However, as intrigued as I always was by the history of European monarchies, I was intimidated by them as well. The stories of these families always seemed so confusing and complicated, so I ended up avoiding them. But as the years have gone on, I have become more and more interested in learning about Queen Elizabeth II, who has now held the throne for 65 years and has lived through so much change and progress. I’m always interested in how people who have lived from the 1940s on, must think about how the world has changed and where it stands today. But I digress.

Therefore, when I heard Netflix was releasing a TV show about the life and times of the queen, I immediately added it to my list and promptly binge watched the whole thing during my down time at work over the course of three days.

The thing about The Crown is how many of the little details about the family members and other various characters that they managed to include in the story. I was pleasantly surprised to see that King George VI’s stammer, Winston Churchill’s uncompromising political staunchness, the treatment of the abdicator Edward VIII, and Phillip’s boyish pettiness. I could continue on and on.

You would think that there was too much going on, but this is exactly why a serial show is the perfect platform for such a story.

Let’s start with the plot line. It seems to run rather linearly, which i did enjoy. You can almost trace each characters life, as it happens throughout the film although they did skip over some moments that I figured they would include, such as Elizabeth having her children, especially because the need to produce heirs has always seemed to be such an important part of a royal family’s duties. But this might reflect the changing of times that occurred around the time she came to power. Nevertheless, we get a sense of the toll that the royal responsibility takes on the family that runs it, both privately and publicly, personally and professionally.

This is a rare case where all of the characters are perfectly cast, which is apparently proven by both Claire Foy’s and John Lithgow’s wins at the Screen Actor’s Guild Awards.

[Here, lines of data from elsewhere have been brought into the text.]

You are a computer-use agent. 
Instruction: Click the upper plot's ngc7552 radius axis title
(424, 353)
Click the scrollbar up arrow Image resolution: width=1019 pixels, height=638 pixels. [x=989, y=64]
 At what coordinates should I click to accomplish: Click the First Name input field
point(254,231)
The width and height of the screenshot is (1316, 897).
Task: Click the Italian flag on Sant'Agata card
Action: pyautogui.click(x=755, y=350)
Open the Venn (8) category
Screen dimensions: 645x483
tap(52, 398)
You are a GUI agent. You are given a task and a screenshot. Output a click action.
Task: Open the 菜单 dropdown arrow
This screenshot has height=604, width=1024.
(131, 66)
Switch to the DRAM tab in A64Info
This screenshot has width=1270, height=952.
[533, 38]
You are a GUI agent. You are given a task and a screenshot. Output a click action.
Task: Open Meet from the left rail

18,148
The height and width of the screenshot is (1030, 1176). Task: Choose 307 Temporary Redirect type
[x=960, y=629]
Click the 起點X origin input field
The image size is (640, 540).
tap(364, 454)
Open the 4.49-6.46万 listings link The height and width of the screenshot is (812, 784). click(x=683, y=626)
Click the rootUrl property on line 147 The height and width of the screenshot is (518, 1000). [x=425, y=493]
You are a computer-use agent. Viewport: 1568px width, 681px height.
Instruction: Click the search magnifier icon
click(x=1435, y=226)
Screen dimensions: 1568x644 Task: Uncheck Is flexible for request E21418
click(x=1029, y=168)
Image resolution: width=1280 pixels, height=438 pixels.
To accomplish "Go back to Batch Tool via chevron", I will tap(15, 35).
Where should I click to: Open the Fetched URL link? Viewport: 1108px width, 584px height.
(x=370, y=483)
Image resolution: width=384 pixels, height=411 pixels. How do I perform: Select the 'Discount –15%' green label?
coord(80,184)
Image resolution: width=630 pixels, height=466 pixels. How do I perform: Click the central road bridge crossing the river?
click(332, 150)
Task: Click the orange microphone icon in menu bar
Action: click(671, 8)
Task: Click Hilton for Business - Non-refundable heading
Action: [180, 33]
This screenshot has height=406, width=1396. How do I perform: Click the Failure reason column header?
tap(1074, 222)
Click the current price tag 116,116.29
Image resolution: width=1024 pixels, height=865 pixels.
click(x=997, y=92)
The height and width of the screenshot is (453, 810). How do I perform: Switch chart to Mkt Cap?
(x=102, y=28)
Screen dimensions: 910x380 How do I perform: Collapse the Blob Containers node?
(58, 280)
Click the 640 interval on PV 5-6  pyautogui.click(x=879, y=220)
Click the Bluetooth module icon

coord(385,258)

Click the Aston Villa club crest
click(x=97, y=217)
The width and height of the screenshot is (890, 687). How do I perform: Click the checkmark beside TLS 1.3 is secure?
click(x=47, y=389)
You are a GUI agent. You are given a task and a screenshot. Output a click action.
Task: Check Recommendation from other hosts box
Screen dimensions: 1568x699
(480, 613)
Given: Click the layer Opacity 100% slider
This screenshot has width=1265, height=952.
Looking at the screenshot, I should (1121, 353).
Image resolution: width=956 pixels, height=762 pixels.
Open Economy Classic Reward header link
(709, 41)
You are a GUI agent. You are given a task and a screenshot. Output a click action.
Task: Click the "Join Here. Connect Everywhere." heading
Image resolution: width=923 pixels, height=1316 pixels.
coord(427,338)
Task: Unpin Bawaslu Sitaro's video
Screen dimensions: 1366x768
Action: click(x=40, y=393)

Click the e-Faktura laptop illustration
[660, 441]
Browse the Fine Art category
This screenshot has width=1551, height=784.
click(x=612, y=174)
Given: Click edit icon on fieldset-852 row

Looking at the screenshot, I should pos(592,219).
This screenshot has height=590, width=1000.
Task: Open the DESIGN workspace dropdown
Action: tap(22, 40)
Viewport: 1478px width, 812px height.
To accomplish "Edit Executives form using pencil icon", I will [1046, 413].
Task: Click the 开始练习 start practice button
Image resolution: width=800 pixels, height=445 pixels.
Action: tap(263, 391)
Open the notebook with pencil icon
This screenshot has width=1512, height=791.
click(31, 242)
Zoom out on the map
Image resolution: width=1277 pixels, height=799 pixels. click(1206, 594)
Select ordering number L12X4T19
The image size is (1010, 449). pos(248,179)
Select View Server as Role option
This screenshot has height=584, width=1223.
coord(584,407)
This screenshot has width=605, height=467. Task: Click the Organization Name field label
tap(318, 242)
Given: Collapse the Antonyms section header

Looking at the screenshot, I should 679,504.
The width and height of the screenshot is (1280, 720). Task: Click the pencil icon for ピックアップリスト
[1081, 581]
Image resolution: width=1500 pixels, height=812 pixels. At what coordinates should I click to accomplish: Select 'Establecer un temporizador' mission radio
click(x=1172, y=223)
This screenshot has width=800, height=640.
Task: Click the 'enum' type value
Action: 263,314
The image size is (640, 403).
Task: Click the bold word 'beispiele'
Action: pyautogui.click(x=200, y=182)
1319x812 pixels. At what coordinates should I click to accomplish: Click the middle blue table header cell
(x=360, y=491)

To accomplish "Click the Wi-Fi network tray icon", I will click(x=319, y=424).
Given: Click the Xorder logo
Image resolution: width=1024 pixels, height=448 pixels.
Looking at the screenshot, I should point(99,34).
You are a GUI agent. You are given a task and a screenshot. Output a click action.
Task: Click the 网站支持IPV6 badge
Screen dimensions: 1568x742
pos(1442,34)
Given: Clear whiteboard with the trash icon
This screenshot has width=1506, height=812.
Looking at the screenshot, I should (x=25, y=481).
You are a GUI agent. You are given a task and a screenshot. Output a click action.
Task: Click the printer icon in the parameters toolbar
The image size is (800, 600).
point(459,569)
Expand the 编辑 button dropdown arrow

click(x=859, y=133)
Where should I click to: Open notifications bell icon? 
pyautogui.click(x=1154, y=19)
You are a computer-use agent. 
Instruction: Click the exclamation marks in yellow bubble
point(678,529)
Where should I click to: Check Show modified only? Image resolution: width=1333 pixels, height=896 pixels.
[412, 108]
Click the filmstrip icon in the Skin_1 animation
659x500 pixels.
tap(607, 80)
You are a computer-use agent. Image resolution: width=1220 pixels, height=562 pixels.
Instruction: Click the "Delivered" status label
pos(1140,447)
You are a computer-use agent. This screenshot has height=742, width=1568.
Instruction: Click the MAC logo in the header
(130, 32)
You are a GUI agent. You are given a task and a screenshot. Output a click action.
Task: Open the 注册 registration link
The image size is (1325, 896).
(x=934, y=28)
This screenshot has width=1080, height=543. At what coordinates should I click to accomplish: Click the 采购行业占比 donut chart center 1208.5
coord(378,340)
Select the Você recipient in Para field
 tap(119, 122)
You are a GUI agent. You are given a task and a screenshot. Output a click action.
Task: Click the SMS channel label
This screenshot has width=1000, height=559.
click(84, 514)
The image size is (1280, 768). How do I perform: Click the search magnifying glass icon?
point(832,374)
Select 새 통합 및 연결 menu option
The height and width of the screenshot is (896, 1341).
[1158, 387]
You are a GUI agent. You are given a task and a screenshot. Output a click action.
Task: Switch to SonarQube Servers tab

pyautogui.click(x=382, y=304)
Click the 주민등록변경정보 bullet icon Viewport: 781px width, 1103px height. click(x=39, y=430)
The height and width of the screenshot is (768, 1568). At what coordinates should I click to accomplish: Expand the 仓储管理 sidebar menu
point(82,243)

Foy is a vision as Elizabeth and does a fantastic job at portraying the inner turmoil of the queen between her duty as a sovereign and as a wife and mother. Watching Lithgow as Churchill is like watching Churchill himself, it seems. Lithgow perfectly shows the strategy of the politician, along with the caring humanity that lay beneath the rough exterior. I also thought Matt Smith did a wonderful job portraying Phillip’s frustrations with at being below his wife in status and his need for power; and Jared Harris was wonderful as King George VI, showing what the full burden of the thrown truly means when his brother abdicates, as well as what that means for his daughter. All of the actors’ performances are so deeply sincere that you feel for them as if they were your own close friends.

The show is wonderfully paced and strikes an appropriate balance of the darkness of politics, punctuated with brief moments of happiness in each person’s life. The show is tantalizing and had me running straight to the library to check out various biographies about the Churchills, Princess Margaret, Wallis Simpson, and others.

I really can’t say enough good things about this show, from its production to its acting and more. The entire tone portrays the royal family as a loving and devoted home, despite the added pressures and problems that come with the heightened stature and responsibility. Seeing King George VI with his daughters made me, as a viewer, feel as if I were wrapped in a warm embrace. You become a part of their lives in such an intimate way that, even if you aren’t familiar with the monarchy, you become the people of their empire — adoring and loving them as your own.

I am excited to see what they have in store for a second season, especially in the relationship between Margaret and Peter Townsend, as well as the King and Queen’s relationship. I am also interested in how far they will take it — will we go all the way to Diana, and even to Kate Middleton? We will just have to wait and see. In the meantime, I will wrap myself up in season one again and again.

What did you think of The Crown? How do you read the actors’ performances of such highly regarded international figures? Do you think the show did their lives justice? What do you think will come in season two and beyond? Let’s talk.